[INPUT Boundary: Start]

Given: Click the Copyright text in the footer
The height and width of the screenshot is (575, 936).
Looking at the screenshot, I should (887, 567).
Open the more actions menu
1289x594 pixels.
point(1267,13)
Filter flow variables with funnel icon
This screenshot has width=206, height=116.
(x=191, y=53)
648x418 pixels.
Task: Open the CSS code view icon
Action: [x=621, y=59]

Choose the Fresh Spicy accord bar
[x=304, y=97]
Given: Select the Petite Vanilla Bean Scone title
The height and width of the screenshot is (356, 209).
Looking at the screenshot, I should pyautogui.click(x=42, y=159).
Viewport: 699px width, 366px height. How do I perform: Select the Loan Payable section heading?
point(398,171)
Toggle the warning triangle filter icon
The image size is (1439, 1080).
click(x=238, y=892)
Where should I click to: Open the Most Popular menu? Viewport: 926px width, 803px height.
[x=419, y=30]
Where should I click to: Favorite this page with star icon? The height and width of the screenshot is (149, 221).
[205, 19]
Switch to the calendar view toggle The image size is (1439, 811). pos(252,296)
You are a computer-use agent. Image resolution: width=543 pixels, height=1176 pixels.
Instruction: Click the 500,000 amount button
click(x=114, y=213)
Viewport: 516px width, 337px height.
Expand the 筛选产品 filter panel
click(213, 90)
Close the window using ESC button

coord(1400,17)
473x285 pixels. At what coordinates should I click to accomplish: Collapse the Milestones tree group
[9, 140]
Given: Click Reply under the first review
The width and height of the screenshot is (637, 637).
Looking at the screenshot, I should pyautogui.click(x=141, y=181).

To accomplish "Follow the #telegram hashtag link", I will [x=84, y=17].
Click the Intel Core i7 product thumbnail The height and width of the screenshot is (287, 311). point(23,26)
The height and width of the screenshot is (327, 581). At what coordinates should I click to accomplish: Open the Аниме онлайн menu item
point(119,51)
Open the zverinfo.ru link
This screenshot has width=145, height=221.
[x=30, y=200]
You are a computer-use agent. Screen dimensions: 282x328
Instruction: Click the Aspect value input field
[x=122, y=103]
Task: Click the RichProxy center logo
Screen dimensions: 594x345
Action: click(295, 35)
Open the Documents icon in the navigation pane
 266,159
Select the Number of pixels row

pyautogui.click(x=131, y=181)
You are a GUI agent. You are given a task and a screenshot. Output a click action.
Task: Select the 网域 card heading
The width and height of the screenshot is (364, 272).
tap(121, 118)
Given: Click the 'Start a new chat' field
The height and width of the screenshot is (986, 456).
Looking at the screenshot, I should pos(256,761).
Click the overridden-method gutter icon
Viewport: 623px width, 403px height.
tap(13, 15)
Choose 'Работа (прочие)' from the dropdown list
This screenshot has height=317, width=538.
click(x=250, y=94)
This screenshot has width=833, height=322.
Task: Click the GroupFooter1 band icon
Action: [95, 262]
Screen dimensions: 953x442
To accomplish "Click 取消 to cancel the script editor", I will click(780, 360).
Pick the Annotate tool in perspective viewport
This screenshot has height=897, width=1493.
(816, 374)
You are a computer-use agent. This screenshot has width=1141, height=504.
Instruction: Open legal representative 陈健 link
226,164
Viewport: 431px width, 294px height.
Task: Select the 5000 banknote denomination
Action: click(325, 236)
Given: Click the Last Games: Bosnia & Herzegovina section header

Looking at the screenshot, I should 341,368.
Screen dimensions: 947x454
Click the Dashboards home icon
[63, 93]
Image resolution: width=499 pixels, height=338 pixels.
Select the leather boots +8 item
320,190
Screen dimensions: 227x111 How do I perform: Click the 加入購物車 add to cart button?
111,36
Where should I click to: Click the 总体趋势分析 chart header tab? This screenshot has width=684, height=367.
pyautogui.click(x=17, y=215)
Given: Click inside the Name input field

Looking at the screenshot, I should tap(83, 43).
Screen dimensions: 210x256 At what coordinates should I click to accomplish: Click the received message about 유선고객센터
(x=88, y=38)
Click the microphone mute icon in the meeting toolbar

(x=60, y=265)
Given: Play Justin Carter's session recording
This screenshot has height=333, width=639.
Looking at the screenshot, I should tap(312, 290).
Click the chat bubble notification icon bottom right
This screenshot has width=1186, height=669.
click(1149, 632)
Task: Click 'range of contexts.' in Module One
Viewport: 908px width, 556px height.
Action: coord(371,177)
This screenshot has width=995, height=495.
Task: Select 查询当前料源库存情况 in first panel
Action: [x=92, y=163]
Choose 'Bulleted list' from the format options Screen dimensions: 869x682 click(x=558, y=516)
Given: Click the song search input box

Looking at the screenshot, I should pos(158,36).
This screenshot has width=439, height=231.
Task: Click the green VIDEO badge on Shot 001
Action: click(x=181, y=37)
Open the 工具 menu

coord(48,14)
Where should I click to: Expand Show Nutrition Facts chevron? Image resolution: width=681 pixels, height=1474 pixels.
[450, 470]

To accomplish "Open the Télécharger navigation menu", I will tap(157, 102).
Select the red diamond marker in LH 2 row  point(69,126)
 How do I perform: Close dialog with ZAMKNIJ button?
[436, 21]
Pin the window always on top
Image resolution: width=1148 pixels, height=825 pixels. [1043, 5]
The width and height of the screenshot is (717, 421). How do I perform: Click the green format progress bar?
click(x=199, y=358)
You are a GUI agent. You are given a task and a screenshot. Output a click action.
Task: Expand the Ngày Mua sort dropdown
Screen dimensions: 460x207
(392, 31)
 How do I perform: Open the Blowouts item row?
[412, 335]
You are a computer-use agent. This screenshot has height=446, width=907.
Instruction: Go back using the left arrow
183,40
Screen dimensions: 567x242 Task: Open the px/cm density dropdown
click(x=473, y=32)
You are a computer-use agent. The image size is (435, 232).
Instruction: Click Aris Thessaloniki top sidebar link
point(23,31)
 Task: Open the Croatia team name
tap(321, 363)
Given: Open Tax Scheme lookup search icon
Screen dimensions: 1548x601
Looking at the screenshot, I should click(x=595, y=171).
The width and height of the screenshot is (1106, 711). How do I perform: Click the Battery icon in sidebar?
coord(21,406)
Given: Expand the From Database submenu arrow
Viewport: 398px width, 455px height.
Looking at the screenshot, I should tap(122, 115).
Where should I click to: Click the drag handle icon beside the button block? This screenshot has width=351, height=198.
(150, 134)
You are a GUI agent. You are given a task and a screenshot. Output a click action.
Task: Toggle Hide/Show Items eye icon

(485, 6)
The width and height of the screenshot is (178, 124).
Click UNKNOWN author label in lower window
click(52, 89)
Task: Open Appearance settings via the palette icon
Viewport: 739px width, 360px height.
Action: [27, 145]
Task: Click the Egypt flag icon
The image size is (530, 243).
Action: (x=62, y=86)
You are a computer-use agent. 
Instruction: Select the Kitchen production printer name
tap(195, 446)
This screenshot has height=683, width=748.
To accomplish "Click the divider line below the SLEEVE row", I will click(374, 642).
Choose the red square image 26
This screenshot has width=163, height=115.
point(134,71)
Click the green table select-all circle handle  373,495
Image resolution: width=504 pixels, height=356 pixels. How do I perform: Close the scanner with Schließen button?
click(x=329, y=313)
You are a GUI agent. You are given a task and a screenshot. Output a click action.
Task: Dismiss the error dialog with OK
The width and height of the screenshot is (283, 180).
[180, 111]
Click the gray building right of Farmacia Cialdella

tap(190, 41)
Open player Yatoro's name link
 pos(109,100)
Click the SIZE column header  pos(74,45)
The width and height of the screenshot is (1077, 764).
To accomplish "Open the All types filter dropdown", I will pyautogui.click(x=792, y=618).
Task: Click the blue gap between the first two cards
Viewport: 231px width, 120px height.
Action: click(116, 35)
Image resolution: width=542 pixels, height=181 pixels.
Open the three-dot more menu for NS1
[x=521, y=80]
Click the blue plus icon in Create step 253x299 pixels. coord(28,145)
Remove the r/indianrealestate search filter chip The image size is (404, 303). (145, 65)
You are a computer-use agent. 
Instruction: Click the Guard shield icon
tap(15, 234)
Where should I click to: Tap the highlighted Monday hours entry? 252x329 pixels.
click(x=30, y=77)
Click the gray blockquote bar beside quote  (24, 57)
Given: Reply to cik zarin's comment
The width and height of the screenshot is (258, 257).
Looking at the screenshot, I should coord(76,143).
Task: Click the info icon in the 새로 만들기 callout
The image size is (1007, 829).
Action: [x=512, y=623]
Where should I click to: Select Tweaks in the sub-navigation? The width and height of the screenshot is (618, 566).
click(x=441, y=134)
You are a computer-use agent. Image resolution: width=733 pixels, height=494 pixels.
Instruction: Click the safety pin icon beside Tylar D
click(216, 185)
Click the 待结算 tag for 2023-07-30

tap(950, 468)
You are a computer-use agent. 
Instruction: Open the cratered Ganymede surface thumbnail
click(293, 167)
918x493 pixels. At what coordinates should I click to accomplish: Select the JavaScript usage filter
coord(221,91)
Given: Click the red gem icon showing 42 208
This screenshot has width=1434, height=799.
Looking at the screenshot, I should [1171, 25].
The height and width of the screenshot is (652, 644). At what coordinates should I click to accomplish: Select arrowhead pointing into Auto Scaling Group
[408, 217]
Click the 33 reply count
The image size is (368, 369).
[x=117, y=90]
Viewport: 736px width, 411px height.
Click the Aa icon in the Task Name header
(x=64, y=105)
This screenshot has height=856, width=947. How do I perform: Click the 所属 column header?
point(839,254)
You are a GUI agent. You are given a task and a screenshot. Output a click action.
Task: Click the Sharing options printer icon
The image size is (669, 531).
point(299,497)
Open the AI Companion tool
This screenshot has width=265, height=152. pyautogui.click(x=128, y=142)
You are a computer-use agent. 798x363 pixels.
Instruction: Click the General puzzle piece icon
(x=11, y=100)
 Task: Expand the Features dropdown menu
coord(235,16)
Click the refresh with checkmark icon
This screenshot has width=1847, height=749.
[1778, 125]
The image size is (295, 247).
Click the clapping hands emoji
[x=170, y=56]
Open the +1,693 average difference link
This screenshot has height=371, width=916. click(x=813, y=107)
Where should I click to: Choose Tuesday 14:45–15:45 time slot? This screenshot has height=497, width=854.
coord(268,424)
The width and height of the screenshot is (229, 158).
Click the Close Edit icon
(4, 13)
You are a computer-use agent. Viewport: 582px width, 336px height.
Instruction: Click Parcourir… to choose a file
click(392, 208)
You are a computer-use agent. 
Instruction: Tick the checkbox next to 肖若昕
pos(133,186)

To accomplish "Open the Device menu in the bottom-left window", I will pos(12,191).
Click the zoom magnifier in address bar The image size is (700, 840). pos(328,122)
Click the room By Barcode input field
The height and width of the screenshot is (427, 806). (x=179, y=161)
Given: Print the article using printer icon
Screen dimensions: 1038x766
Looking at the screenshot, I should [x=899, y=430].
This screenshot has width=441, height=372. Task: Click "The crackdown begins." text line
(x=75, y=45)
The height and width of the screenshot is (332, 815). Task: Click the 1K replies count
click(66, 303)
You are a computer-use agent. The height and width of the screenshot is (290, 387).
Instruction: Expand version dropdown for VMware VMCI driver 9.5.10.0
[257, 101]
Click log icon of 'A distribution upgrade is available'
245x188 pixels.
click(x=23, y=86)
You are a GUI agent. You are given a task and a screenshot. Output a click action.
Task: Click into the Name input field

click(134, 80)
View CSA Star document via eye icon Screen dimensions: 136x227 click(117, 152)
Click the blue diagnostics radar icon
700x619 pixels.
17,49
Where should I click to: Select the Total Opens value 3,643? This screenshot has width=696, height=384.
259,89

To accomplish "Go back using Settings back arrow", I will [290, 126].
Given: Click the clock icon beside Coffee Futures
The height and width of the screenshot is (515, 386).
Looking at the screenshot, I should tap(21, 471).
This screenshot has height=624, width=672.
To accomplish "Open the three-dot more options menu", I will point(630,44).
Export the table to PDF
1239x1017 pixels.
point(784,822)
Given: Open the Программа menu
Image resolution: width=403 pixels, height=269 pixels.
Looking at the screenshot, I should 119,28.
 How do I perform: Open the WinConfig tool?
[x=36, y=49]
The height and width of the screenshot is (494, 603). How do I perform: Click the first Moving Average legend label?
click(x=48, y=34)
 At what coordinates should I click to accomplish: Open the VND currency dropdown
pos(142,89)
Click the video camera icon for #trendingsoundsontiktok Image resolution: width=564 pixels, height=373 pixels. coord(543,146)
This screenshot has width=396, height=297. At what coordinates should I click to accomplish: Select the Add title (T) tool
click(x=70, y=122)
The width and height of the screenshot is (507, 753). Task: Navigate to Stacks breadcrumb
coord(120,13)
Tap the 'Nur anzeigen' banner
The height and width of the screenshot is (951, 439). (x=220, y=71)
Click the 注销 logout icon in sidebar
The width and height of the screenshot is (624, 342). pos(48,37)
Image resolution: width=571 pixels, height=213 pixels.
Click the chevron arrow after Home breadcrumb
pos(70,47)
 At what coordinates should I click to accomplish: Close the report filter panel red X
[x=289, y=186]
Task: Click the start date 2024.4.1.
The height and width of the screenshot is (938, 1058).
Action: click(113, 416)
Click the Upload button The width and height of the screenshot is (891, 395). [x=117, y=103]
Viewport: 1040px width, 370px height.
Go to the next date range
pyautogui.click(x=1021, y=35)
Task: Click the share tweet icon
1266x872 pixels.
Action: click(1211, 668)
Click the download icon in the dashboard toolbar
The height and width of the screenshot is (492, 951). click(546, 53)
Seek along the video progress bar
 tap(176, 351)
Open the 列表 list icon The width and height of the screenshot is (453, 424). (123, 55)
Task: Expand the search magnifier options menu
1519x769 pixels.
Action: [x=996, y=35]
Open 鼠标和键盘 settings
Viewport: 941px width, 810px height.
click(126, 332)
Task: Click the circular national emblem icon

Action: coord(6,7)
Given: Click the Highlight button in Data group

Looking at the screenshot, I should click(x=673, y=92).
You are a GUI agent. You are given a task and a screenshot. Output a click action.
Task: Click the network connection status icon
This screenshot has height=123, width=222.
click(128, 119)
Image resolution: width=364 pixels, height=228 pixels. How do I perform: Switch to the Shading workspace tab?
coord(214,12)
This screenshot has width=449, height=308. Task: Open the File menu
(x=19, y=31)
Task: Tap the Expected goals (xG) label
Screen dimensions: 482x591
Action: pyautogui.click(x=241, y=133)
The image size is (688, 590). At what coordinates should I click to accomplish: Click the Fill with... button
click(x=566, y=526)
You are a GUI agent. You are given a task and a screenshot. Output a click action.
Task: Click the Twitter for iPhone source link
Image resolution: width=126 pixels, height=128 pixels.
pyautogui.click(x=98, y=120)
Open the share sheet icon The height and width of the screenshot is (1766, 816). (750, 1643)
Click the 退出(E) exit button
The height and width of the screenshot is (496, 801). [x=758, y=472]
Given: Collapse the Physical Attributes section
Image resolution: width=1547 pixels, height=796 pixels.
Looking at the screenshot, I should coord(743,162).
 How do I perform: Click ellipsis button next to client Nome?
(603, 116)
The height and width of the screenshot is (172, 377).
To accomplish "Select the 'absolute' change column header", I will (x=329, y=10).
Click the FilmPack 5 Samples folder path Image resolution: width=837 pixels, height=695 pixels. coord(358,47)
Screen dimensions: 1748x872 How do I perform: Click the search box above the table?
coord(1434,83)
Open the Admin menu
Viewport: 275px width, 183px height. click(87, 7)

[INPUT Boundary: End]

> WHAT YOU ARE ASKED TO DO: Each line from the top of the records above through the line containing "Given: Click Reply under the first review" needs to be transcribed exactly, and no line after it.

> WRITTEN ANSWER:
Given: Click the Copyright text in the footer
The height and width of the screenshot is (575, 936).
Looking at the screenshot, I should (887, 567).
Open the more actions menu
1289x594 pixels.
point(1267,13)
Filter flow variables with funnel icon
This screenshot has width=206, height=116.
(x=191, y=53)
648x418 pixels.
Task: Open the CSS code view icon
Action: [x=621, y=59]

Choose the Fresh Spicy accord bar
[x=304, y=97]
Given: Select the Petite Vanilla Bean Scone title
The height and width of the screenshot is (356, 209).
Looking at the screenshot, I should pyautogui.click(x=42, y=159).
Viewport: 699px width, 366px height. How do I perform: Select the Loan Payable section heading?
point(398,171)
Toggle the warning triangle filter icon
The image size is (1439, 1080).
click(x=238, y=892)
Where should I click to: Open the Most Popular menu? Viewport: 926px width, 803px height.
[x=419, y=30]
Where should I click to: Favorite this page with star icon? The height and width of the screenshot is (149, 221).
[205, 19]
Switch to the calendar view toggle The image size is (1439, 811). pos(252,296)
You are a computer-use agent. Image resolution: width=543 pixels, height=1176 pixels.
Instruction: Click the 500,000 amount button
click(x=114, y=213)
Viewport: 516px width, 337px height.
Expand the 筛选产品 filter panel
click(213, 90)
Close the window using ESC button

coord(1400,17)
473x285 pixels. At what coordinates should I click to accomplish: Collapse the Milestones tree group
[9, 140]
Given: Click Reply under the first review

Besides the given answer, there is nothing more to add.